Welcome to RTV Documentation!¶
This site covers RTV’s high-level overview, usage & API documentation.
RTV - Reference-Target Validator¶
Table Of Contents¶
Overview¶
RTV is a framework for validating data against some reference. It provides a set of python classes which aim to help users setup, manage, automate complex data validation scenarios. It also allows users to extend itself with custom entites, to suit their specific data validation needs.
Installation¶
Prerequisites¶
In order to proceed with the installation you need to have the following installed/available on your machine:
Steps¶
Set up the virtual environment:
python -m venv ~/env/rtv
Activate the environment:
UNIX:
source ~/env/rtv/bin/activate
Install the package:
pip install --extra-index-url https://pypi.perfacct.eu rtv-framework
Usage¶
RTV provides entities (classes) for use. The key types of those entities are:
Readers
- Used for reading the data form source files and converitng it into internalDataCollection
objects.Transformers
- Used to apply various transformations to theDataCollection
objects.Validations
- Used to perform validation procedures onDataCollection
objects. Details of internal composition (attributes, methods, etc.) depend on concrete realization.Writers
- Used to write validations results and any arbitrary data to output destinations (can be files, stdout, sockets and such).
Option 1: Python Script¶
When using a framework in the python scripts you can simply import needed entities (classes) in your script and use them in your code.

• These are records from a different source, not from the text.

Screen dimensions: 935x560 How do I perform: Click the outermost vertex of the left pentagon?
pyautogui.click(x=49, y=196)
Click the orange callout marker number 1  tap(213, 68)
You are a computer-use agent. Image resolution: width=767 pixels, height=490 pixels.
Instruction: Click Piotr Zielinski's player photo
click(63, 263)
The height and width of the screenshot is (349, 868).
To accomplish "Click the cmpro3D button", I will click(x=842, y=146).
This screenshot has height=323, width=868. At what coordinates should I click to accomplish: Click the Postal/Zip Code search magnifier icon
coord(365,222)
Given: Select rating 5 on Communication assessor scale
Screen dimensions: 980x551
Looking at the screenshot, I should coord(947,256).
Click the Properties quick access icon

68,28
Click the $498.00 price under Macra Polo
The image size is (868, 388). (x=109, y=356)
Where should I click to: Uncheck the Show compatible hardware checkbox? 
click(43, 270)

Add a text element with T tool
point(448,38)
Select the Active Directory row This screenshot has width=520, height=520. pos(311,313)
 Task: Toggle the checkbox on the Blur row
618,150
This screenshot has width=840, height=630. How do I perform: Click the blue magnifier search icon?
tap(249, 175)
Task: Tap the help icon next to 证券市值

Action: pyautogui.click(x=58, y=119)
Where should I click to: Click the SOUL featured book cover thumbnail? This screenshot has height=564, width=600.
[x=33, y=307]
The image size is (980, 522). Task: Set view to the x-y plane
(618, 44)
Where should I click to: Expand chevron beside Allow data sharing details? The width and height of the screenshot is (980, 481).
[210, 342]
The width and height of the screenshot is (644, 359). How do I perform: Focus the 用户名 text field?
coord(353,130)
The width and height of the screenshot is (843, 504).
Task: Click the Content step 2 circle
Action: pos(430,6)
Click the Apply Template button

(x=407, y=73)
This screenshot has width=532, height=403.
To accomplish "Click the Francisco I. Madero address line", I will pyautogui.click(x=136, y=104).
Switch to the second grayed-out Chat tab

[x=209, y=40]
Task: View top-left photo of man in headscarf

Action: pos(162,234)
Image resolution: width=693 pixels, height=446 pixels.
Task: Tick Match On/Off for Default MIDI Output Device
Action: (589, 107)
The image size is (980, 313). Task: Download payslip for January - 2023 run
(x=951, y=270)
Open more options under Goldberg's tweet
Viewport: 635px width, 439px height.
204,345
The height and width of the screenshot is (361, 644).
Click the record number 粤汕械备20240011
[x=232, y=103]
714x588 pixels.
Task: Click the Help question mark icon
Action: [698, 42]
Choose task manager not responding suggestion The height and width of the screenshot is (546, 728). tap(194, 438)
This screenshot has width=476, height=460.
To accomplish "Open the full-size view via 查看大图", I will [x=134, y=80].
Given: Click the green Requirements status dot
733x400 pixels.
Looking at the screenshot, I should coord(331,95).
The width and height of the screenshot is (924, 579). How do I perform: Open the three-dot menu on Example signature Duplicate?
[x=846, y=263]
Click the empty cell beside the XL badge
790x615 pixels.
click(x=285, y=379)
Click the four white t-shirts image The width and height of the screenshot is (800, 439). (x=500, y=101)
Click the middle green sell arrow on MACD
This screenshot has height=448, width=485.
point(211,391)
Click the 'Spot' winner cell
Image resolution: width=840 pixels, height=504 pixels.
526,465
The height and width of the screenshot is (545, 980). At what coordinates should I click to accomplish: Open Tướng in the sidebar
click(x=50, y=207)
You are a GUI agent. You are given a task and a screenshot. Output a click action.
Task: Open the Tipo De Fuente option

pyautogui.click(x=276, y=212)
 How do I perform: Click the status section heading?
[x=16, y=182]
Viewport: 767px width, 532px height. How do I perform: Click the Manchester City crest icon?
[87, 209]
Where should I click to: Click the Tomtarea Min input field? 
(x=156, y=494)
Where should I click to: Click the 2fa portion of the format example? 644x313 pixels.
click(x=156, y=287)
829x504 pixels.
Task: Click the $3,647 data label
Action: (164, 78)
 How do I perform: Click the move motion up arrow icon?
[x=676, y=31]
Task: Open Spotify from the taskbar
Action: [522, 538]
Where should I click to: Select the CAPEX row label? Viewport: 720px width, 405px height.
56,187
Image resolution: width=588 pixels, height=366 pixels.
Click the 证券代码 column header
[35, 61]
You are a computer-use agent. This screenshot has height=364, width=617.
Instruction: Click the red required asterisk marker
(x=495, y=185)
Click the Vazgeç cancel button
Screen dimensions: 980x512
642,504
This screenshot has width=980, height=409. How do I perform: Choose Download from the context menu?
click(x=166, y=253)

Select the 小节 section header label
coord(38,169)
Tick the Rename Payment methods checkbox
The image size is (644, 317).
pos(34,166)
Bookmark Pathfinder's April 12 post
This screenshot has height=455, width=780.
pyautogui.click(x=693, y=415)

Here is a basic example script from this repo’s example
directory:
Check Running Examples section for instructions on how to run this example script yourself.
from rtv.data.output.writer import JSONFileWriter
from rtv.data.reader import CSVReader
from rtv.validation import StrategyValidation
from rtv.validation.strategy import MeanAbsoluteError
from rtv.validation.validator import Validator
def main():
pred_filename = "./input/basic/pred.csv"
true_filename = "./input/basic/true.csv"
# Instantiate the Reader and the Writer
reader = CSVReader({"delimiter": ","})
writer = JSONFileWriter()
# Read sources to get reference and target DataCollection objects
reference = reader.read(true_filename)
target = reader.read(pred_filename)
# Instatiate validation strategies
mae_strategy_05 = MeanAbsoluteError({"threshold": 0.5})
mae_strategy_03 = MeanAbsoluteError({"threshold": 0.3})
mae_strategy_01 = MeanAbsoluteError({"threshold": 0.1})
mae_strategy_05.set_name("mae_05")
mae_strategy_03.set_name("mae_03")
mae_strategy_01.set_name("mae_01")
# Instatiate validations
v1 = StrategyValidation(["default"], [mae_strategy_05])
v2 = StrategyValidation(["k1"], [mae_strategy_01])
v3 = StrategyValidation(["k2"], [mae_strategy_03])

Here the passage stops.